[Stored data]
******

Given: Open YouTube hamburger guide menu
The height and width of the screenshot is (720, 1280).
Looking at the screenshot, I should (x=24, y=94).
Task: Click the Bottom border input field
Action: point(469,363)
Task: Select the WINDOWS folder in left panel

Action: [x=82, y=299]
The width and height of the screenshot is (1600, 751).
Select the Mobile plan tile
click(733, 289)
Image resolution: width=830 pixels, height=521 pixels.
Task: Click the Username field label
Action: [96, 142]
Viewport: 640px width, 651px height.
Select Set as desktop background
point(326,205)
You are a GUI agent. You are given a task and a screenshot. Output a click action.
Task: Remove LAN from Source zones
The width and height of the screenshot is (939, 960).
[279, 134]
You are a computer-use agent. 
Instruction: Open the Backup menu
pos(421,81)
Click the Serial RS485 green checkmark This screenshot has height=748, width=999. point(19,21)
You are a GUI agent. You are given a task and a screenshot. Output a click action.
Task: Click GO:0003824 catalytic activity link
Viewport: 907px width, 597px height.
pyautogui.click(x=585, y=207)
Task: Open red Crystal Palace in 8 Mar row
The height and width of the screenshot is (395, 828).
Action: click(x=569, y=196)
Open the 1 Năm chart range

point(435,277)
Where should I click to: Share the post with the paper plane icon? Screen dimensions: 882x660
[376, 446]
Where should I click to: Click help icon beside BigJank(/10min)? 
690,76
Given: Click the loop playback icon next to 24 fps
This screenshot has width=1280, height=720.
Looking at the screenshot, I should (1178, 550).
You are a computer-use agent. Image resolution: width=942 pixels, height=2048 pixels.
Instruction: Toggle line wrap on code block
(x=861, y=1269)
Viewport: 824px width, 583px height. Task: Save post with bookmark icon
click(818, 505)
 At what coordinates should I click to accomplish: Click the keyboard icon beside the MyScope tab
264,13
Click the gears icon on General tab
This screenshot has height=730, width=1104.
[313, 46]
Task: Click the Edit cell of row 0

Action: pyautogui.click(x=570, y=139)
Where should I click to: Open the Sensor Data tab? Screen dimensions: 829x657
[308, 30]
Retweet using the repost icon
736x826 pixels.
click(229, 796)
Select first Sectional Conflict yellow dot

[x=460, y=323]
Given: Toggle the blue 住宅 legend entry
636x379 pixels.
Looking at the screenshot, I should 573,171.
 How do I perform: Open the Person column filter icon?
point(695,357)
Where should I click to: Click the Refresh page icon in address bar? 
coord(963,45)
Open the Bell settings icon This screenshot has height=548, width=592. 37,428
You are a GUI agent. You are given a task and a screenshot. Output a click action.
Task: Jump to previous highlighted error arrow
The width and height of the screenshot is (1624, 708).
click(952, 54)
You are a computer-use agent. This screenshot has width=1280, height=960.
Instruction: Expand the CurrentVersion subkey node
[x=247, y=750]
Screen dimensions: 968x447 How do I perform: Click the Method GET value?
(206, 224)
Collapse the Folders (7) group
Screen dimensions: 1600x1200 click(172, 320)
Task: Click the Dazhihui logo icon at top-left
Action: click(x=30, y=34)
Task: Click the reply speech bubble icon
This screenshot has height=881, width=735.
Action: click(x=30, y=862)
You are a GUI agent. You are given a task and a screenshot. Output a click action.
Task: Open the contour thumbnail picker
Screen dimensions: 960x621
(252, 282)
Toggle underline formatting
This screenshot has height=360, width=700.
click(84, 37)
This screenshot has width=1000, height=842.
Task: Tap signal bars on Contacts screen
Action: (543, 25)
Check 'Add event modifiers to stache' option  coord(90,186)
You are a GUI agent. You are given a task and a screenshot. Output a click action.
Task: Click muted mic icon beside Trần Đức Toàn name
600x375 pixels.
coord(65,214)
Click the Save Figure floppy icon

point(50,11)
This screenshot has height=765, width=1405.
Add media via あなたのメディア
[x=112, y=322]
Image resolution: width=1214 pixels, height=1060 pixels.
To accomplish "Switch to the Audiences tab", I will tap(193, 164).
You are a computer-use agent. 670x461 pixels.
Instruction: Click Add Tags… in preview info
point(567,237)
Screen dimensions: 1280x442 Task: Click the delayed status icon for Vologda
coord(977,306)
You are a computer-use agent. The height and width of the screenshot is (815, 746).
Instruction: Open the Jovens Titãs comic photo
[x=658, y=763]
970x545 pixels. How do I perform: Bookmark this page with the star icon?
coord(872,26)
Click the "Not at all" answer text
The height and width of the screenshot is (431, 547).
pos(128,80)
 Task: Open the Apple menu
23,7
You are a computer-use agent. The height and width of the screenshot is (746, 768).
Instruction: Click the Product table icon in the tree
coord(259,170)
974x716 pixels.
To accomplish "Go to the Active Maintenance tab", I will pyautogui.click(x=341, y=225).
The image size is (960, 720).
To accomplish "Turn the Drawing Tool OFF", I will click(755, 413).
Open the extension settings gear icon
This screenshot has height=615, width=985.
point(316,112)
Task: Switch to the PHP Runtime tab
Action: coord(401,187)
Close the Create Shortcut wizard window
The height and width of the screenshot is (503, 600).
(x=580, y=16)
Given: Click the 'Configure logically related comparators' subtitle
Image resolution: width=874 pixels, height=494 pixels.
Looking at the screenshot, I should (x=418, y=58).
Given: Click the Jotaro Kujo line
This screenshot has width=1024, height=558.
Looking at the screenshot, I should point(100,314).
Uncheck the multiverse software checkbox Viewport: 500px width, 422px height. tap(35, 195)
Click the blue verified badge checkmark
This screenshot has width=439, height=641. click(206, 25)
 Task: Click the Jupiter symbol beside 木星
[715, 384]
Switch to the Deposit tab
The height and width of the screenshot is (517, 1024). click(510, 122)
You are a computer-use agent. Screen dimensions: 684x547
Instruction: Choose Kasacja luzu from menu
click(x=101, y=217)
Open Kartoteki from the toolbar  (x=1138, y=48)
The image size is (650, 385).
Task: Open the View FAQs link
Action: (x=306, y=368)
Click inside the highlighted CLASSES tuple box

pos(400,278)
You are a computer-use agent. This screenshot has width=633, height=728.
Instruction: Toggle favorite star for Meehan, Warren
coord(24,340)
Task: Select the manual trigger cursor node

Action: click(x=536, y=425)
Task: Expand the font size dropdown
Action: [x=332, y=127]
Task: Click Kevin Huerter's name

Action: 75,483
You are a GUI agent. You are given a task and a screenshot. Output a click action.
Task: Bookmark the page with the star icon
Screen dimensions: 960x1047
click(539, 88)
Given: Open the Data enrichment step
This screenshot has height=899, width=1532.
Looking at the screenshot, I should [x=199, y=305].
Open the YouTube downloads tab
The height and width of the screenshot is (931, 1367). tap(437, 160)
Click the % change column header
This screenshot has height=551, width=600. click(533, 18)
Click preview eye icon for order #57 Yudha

******

Your objective: Using the entries above, copy out all lines that contain the string "settings".

Answer area:
Open the Bell settings icon This screenshot has height=548, width=592. 37,428
Open the extension settings gear icon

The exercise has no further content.